THE Observer has said, on a number of occasions, that improved education within the town is a must if we are to grow and become more financially viable.
The town has pockets of severe deprivation and educational improvement is widely seen as a way of improving the lot of those who live in poverty and poor conditions.
Why then, do you undermine the efforts of those trying to lift standards with your ‘Pupils sent home for wearing the wrong trousers’ headline?
The Academy has apparently made it quite clear, using at least two methods of contact, what the expectations are as regards uniform.
I suspect parents will also have signed some kind of form accepting a code of conduct at the school.
While what you wear has no effect on how you learn, compliance with rules and expectations is an essential element of education.
One hears all too often stories about students not being disciplined in school and how this spills out into society. Here is a school that is attempting (and succeeding) to maintain and improve standards.
Elsewhere in your paper, you report upon the desperate need for jobs in the town. For employers to bring jobs to the town, they need to be sure they will have a workforce that is suitable to their needs.
They require well-educated people who will comply with their own terms and conditions of employment.
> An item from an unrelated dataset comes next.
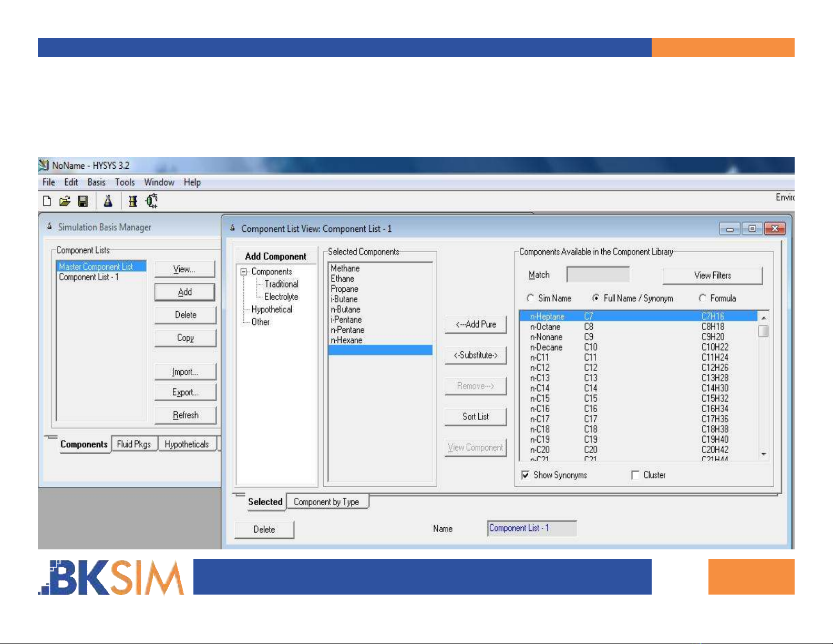Select Electrolyte in Add Component tree
Viewport: 833px width, 644px height.
click(281, 297)
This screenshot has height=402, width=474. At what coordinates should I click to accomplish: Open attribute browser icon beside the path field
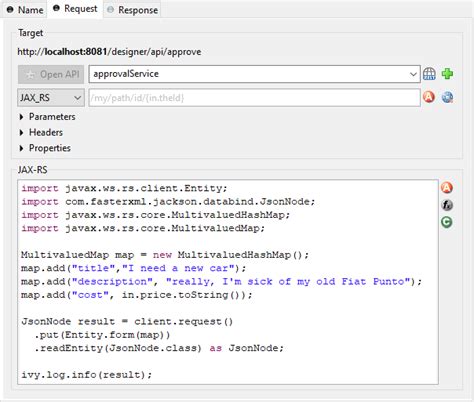pyautogui.click(x=429, y=97)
Schools are responsible, along with parents, for ensuring children are prepared for the world of work.
Sticking to rules is part of that preparation. Children need to learn to encompass rules as much as they need to learn basic numeracy and literacy.
As a life-long trade unionist I realise rules need to be questioned where they seem to serve no purpose or are discriminatory. However, the newspapers are not the place for such discussions (especially at the early stages).
If parents object to the rules as they stand, they can contact the school and arrange meetings to discuss them, or choose a different school with standards that more clearly match their expectations.